Lei Mao bio photo

Lei Mao

Machine Learning, Artificial Intelligence, Computer Science.

Twitter Facebook LinkedIn GitHub   G. Scholar E-Mail RSS


Although I am a beginner to Deep Reinforcement Learning, I have a strong feeling that many details in one learning program on a certain task could be applied to another learning program on a different task. These details include the implementation of algorithms, the tuning of the parameters, the construction of input data, and the way of optimization, under different circumstances of the problems. Therefore, I think it is necessary to keep these intuitions and “discoveries” somewhere because the human brain tends to forget things and becomes confused if things are overwhelming.


Deep Q-Learning has been widely used to play video games.
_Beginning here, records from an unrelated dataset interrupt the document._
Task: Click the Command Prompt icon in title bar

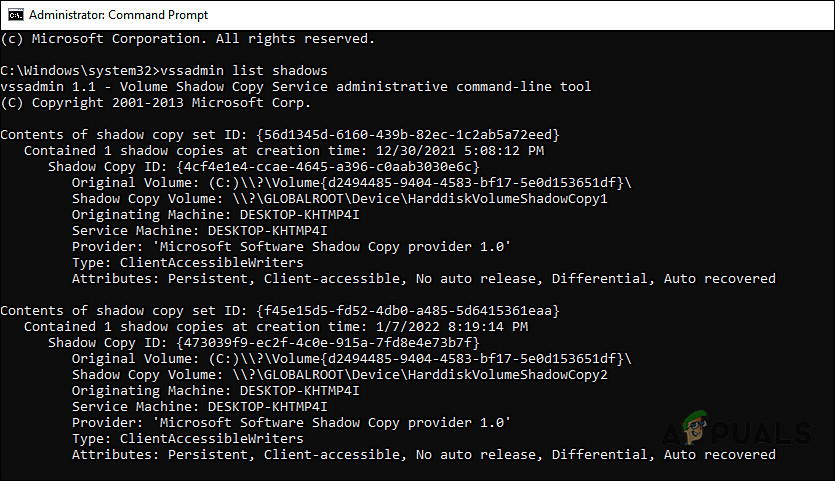Action: coord(14,15)
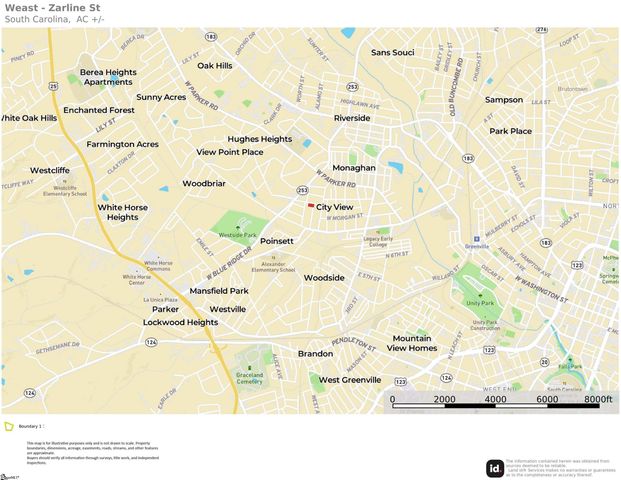
Task: Click the West Greenville map label
Action: point(350,380)
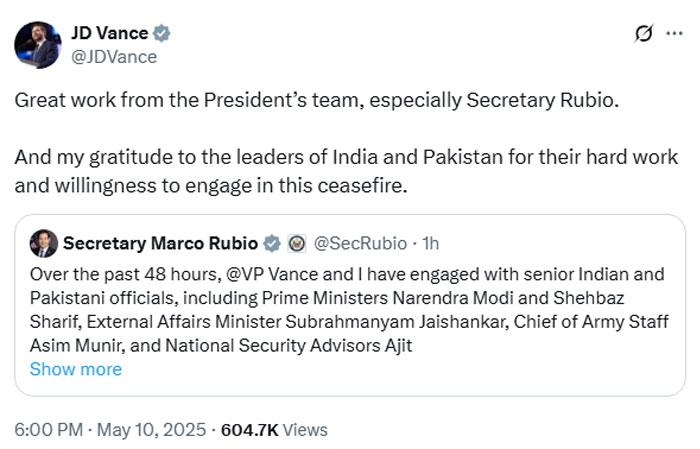
Task: Click the @JDVance handle
Action: coord(113,57)
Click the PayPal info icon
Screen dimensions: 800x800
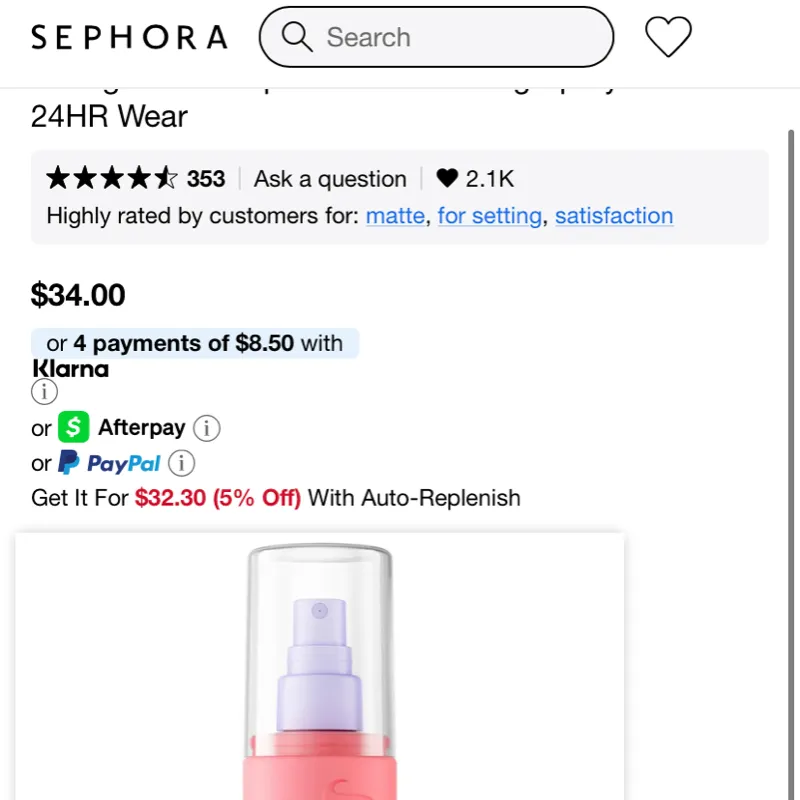[181, 463]
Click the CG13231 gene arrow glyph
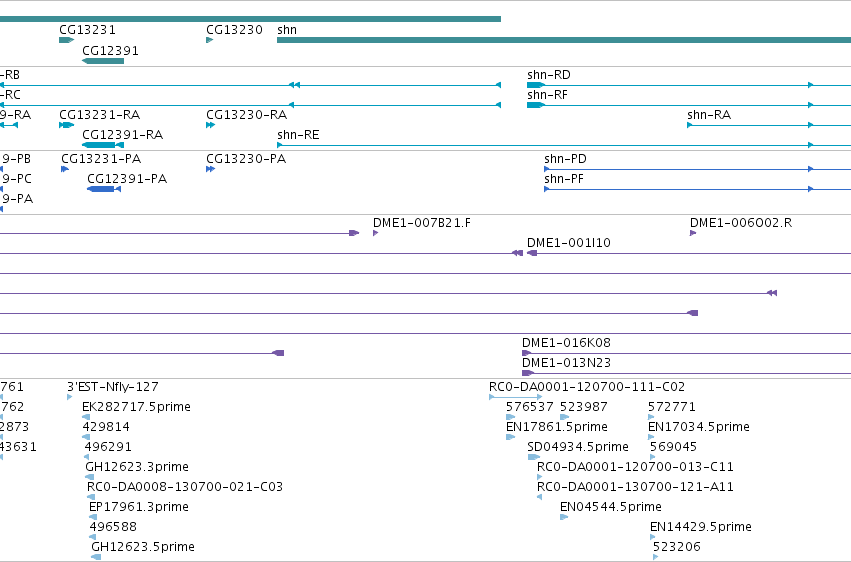Viewport: 851px width, 562px height. point(66,40)
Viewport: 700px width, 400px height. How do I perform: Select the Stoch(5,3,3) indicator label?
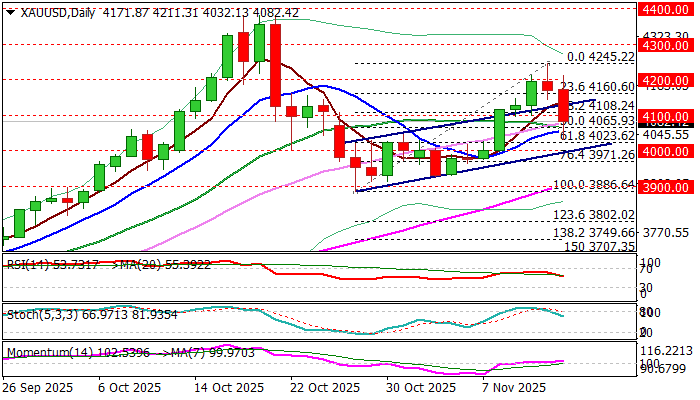[x=42, y=315]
I first noticed this application in some blogs, including Ben Lau’s blog and songrotek’s blog. Although these two people were not the very first authors implementing Deep Q-Learning to the Flappy Bird game, they improved the implementation to some extent. Ben Lau employed Keras library to implement a neural network, which makes code easy to understand. Songrotek, though did not use Keras library, wrapped the learning algorithm to a class object, which makes it convenient to study other general Deep Q-Learning problems. After reading their blogs and codes, I became very interested in this application and wanted to implement Deep Q-Learning on this game by myself after learning sufficient theories from the Udacity Machine Learning Nanodegree courses. (Strictly speaking, my very first Deep Q-Learning project was the smartcab project from the Udacity Machine Learning Nanodegree courses. It might be a good project for beginners, however, it is a little bit problematic regarding the concept of Q-Learning, and hardly any realistic usages.) The overall implementation of Deep Q-Learning on the Flappy Bird game was following the two bloggers’ implementations I mentioned above. However, I combined both of their advantages and wrote a Deep Q-Learning algorithm that uses Keras library and was wrapped in the class object. In addition to this, I also used some tricks in my own implementation to accelerate the training.
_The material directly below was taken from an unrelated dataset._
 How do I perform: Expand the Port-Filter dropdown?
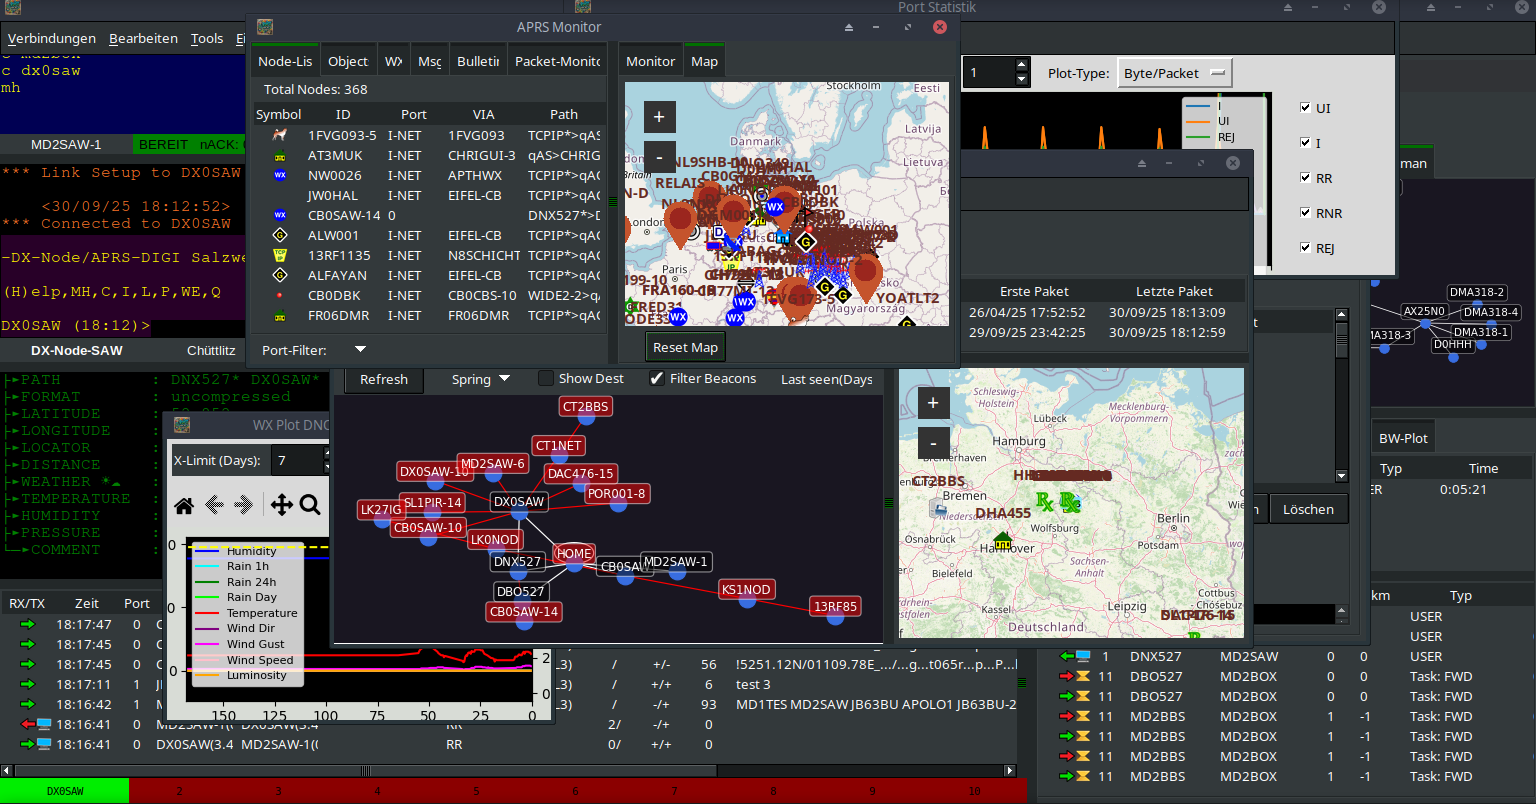pos(360,350)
Setting Up Deep Q-Learning Algorithm

Touch the Algorithm

The NIPS 2013 Deep Q-Learning algorithm was implemented.

Input Image

The raw screenshot of the game requires to be preprocessed before sending it as input to the learning algorithm. The size of the image matters a lot for training efficiency and performance. Ben Lau and songrotek used 80 x 80 images as input. However, this did not retain the original height/width ratio of the raw image. So I changed it to 72 x 40, which matches the original height/width ratio. This might also reduce the calculation task to the computer to some extent.
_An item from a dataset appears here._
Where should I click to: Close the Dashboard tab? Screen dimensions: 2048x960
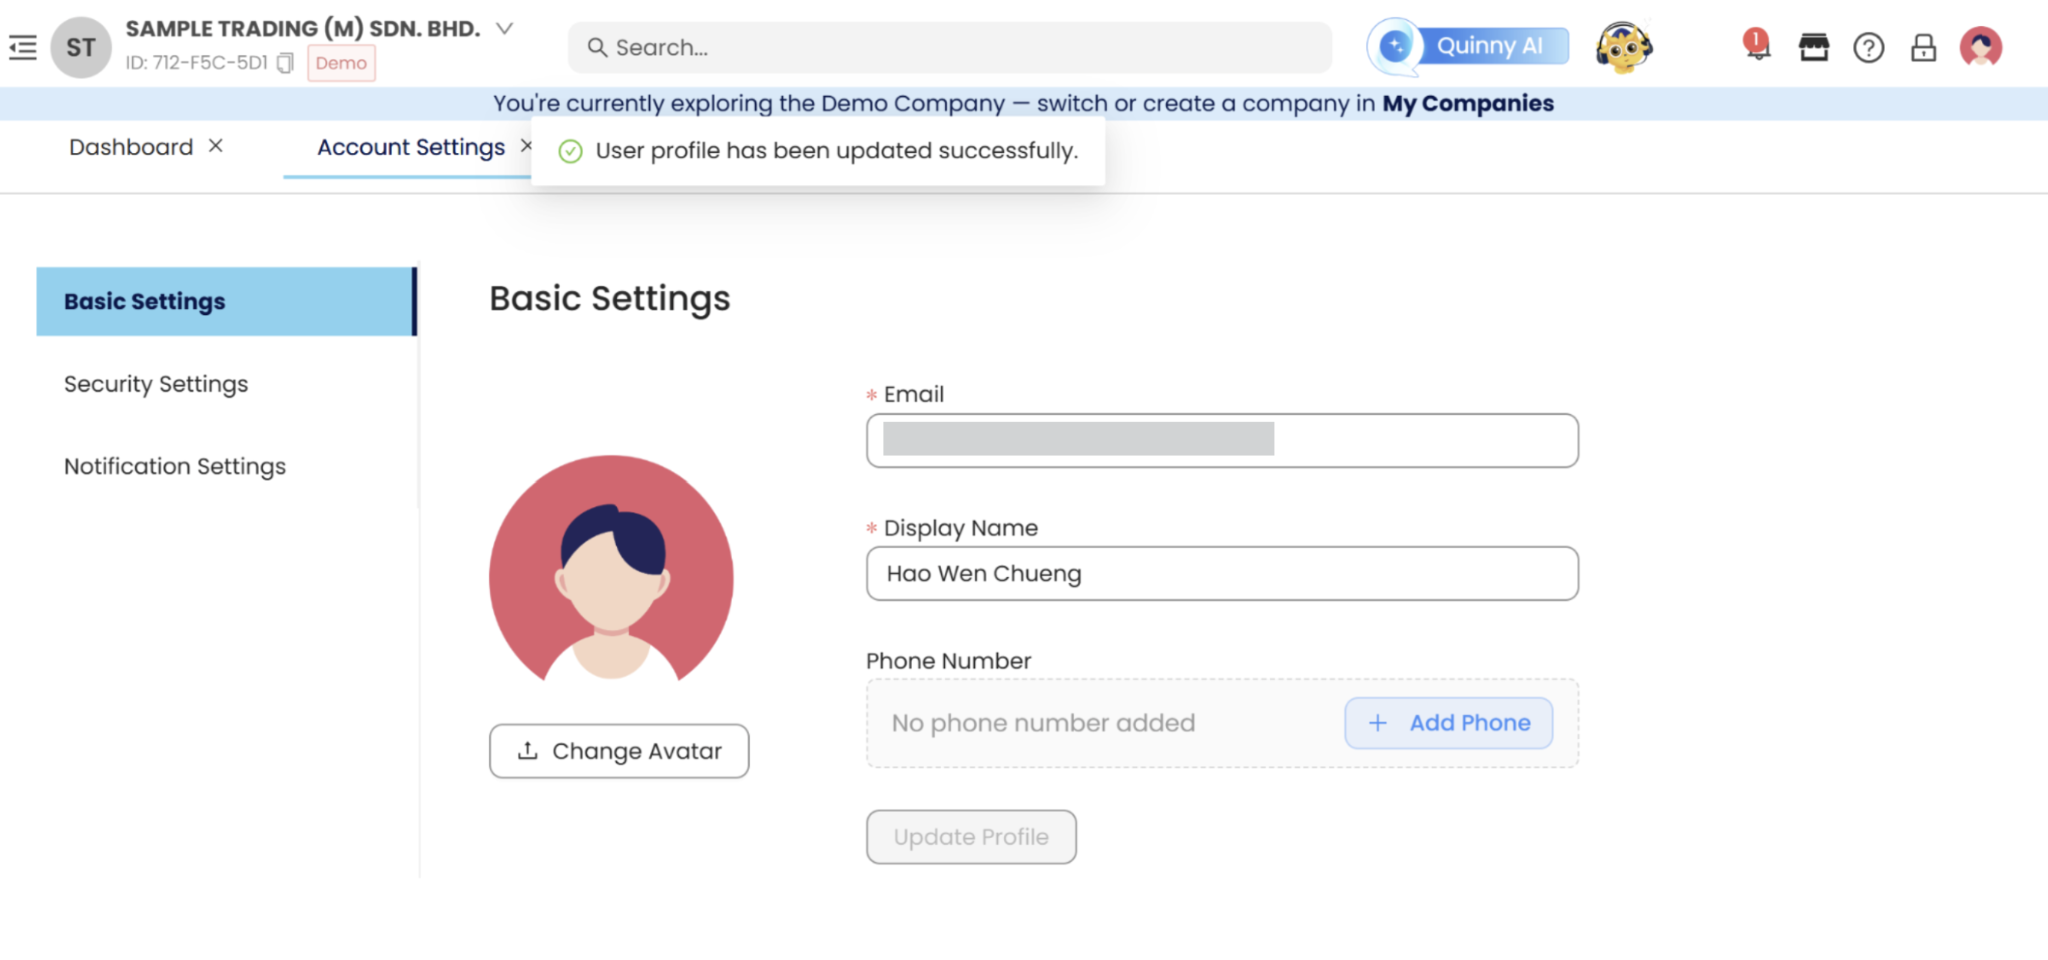point(215,146)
The Flappy Bird game API used a black background, which makes it convenient to manipulate the image using OpenCV to maximize the contrast between bird, background, and barriers. It might be a good habit to always check the preprocessed image using your bare eye. If your bare eye cannot distinguish things from the preprocessed images, the chance that the computer would do a good job on it might be low.

The game state frame determines how many frames of images are stacked together. Here, game_state_frame = 4. This means that 3 processing images and the current images are stacked into one single image, and are sent as input to the learning algorithm. Because in many games, the optimal actions to take are not only dependent on the current image. One may consider the stacking of proceeding images together with the current image as a short video. The human and computer are using video, not a single frame image, to determine the optimal actions.

Tuning of Hyperparameters

The learning rate is always important for learning tasks. To tune the learning rate, I usually print the loss and Q-values on the screen during the training. If the learning rate is too high, the loss and Q-values will blow up in a short period of time.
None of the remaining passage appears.